Question: What are some best practices for controlling spine surgery costs?

 

Kern Singh, MD. Co-Director of Minimally Invasive Spine Institute at Midwest Orthopaedics at Rush (Chicago): Minimally invasive surgery is a great option for controlling costs. These procedures allow for faster recovery and minimal complications, which limits costs. Additionally, performing procedures in the outpatient setting whenever possible prevents costs associated with hospital-level care. Furthermore, I think it is important to carefully select patients that will benefit from spine surgery to avoid performing unnecessary procedures.

 

Alden Milam, MD. Spine Surgeon at OrthoCarolina (Charlotte, N.C.): Evaluating all of the various physical components of an operation is key for containing costs.

 

Brian R. Gantwerker, MD. Founder of the Craniospinal Center of Los Angeles: Keeping disposables to a minimum and keeping cases as simple and short as possible.
Turnover time should also be as short as possible.
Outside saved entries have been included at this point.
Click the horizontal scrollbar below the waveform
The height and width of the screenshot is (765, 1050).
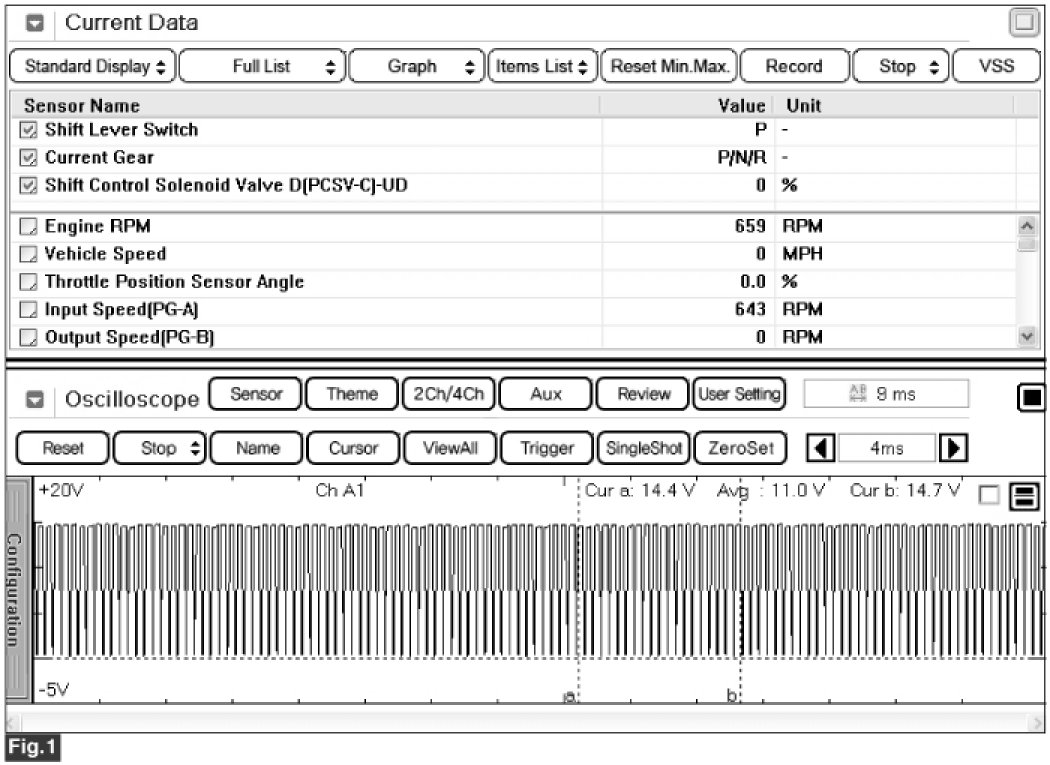point(525,720)
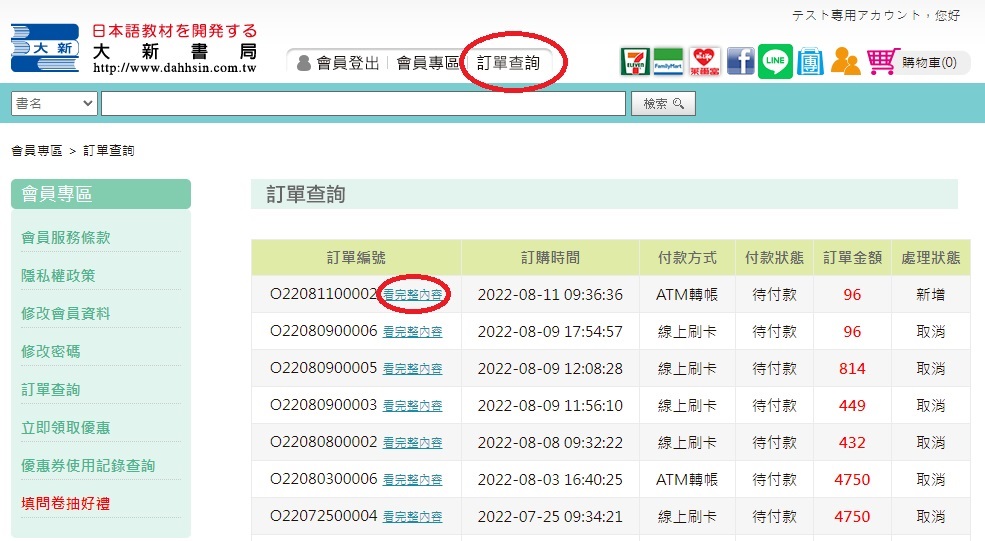This screenshot has height=541, width=985.
Task: Open 修改會員資料 in the sidebar
Action: click(x=65, y=313)
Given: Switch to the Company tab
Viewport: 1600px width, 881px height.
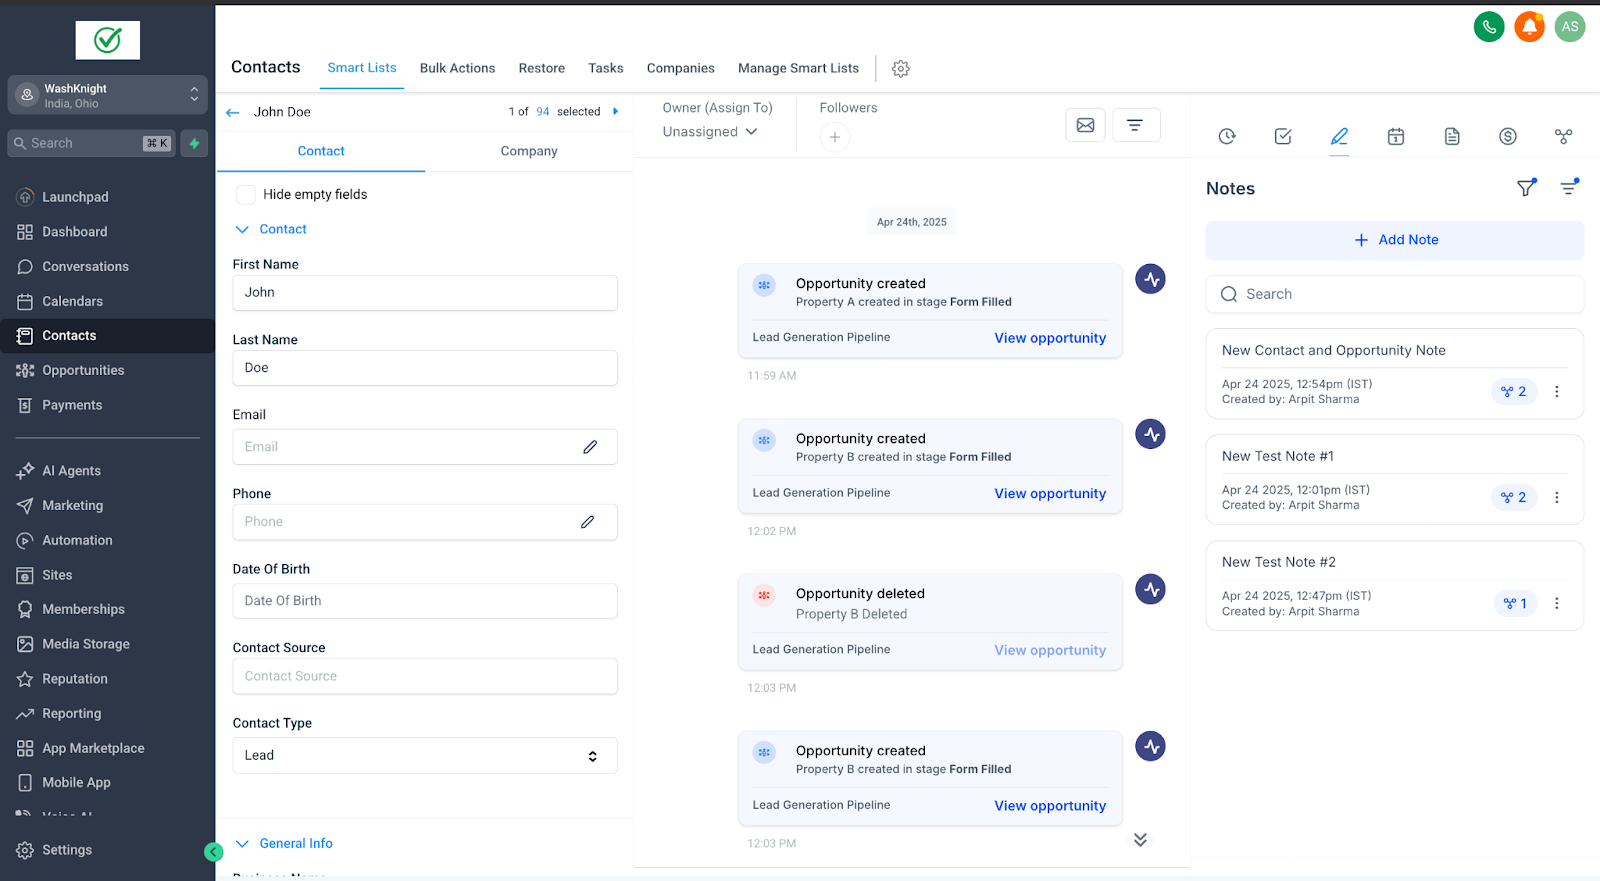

Additionally, surgeons should work with vendors to keep costs down, but hospitals and ASCs should reward those surgeons for their efforts and let them share in the savings.

 

J. Brian Gill, MD. Spine Surgeon at Nebraska Spine Hospital (Omaha): Cost containment is an ongoing trend in spine surgery as it is within any high-utilization specialty such as orthopedics. Using limited vendors at a hospital/ambulatory surgery center tends to allow better pricing for the entity as there is consolidation to limited vendors.

 

Additionally, limiting what is used during surgery is beneficial. For example, using bone morphogenic protein and stem cell allografts for a single-level lumbar fusion whereby the costs exceed the DRG allotted amount for the procedure is not a sustainable model. Aligning with a hospital system or ASC where there is a vested interest from the surgeons and the system is the best way to control costs as each party is part of the solution and not contributing to the problem.

 

Plas T. James, MD. Spine Surgeon at Atlanta Spine Institute: I think that if a patient has a spine problem, and they can do a procedure in an outpatient setting as opposed to an inpatient hospital, the cost for the patient is usually much less. For example, one-level discectomy, lumbar discectomy, cervical fusions and ACDFs can all be done effectively, and you won't have to pay a facility fee for the operation if you are at an outpatient versus an inpatient facility.

 

I think another issue is in ordering tests such as MRI scans. Doing it at an outpatient center can cost you four times less than doing it at a hospital. So, if you are a candidate for an outpatient procedure, or what we call a 23-hour stay where you stay overnight, and it's an affordable operation, you may be able to do it at a controlled cost.